Is an ensemble method that combines multiple individual decision trees to make predictions. It improves upon the predictive accuracy of a single decision tree by averaging the predictions of each tree in the forest. In general, Random Forest tends to have superior performance compared to a single decision tree, and it often works well even with default parameters. However, as you continue to explore and build more models, you may come across other algorithms that offer even better performance. It's worth noting that some of these advanced models can be sensitive to finding the right combination of parameters for optimal results.

In [19]:
from sklearn.ensemble import RandomForestRegressor
from sklearn.metrics import mean_absolute_error
from sklearn.model_selection import train_test_split
import pandas as pd
from pathlib import Path

# save filepath to variable for easier access
melbourne_file_path = Path.cwd()

# Define o caminho relativo para a pasta de dados
data_folder = melbourne_file_path / "melb_data.csv"

# read the data and store data in DataFrame titled melbourne_data
melbourne_data = pd.read_csv(data_folder) 

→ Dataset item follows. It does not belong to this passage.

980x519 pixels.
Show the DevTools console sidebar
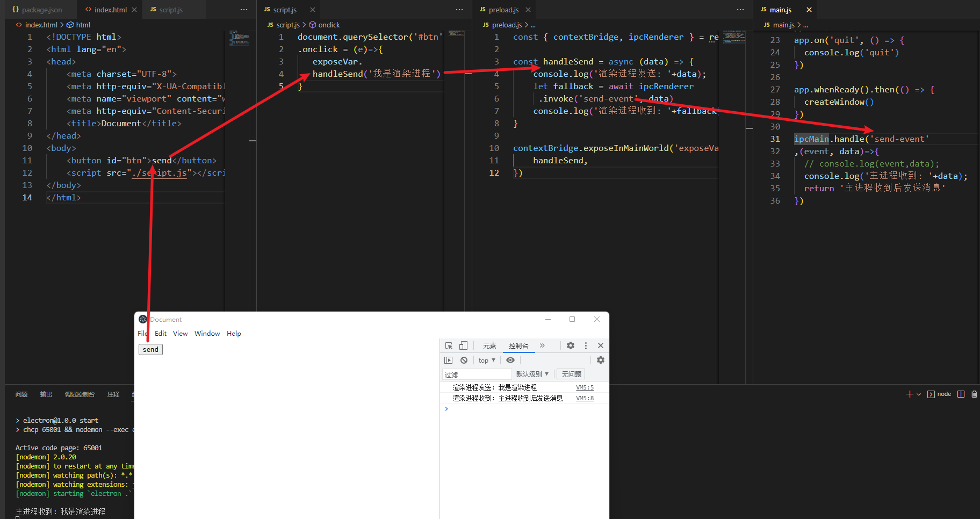click(449, 360)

# dropna drops missing values (think of na as "not available")
melbourne_data = melbourne_data.dropna(axis=0)

## Assigning the target variable 'Price' to y
y = melbourne_data.Price

## Defining a list of features to be used for modeling
melbourne_features = ['Rooms', 'Bathroom', 'Landsize', 'Lattitude', 'Longtitude']

## Creating a DataFrame X with only the selected features
X = melbourne_data[melbourne_features]

In [20]:
# Split the data into training and validation sets
train_X, val_X, train_y, val_y = train_test_split(X, y, random_state = 0)

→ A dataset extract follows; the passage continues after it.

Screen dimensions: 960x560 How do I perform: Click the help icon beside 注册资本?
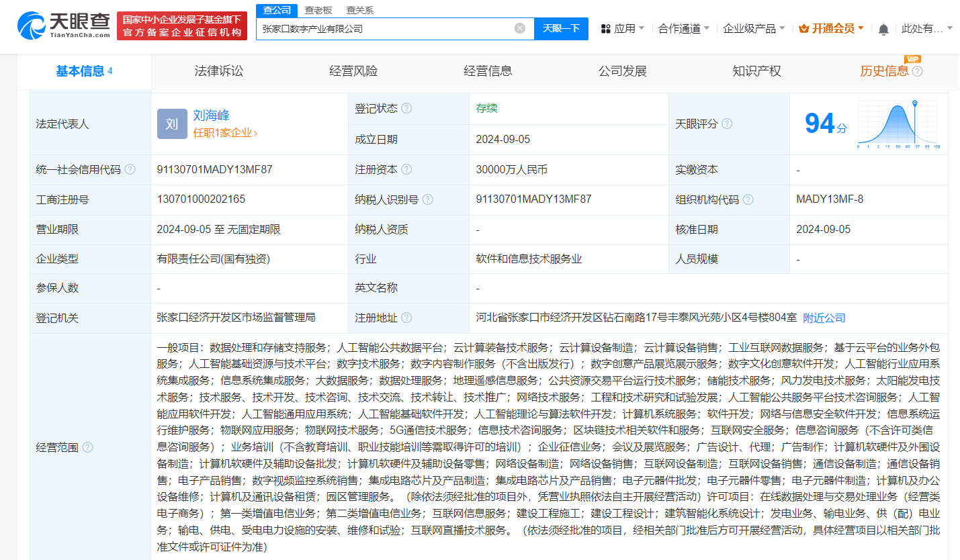click(x=408, y=169)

# Define the Random Forest model
forest_model = RandomForestRegressor(random_state = 1)

# Fit the model on the training data
forest_model.fit(train_X, train_y)

# Make predictions on the validation data
melb_preds = forest_model.predict(val_X)

# Calculate the mean absolute error between the true and predicted values
mae = mean_absolute_error(val_y, melb_preds)

# Print the mean absolute error
print(mae)

207190.6873773146


# Conclusion

There is likely room for further improvement, but this represents a significant improvement compared to the best decision tree error of 260,000 dolars. Random Forest models have parameters that can be tuned to enhance performance, similar to adjusting the maximum depth of a single decision tree. However, one of the key advantages of Random Forest models is that they often work reasonably well even without extensive tuning.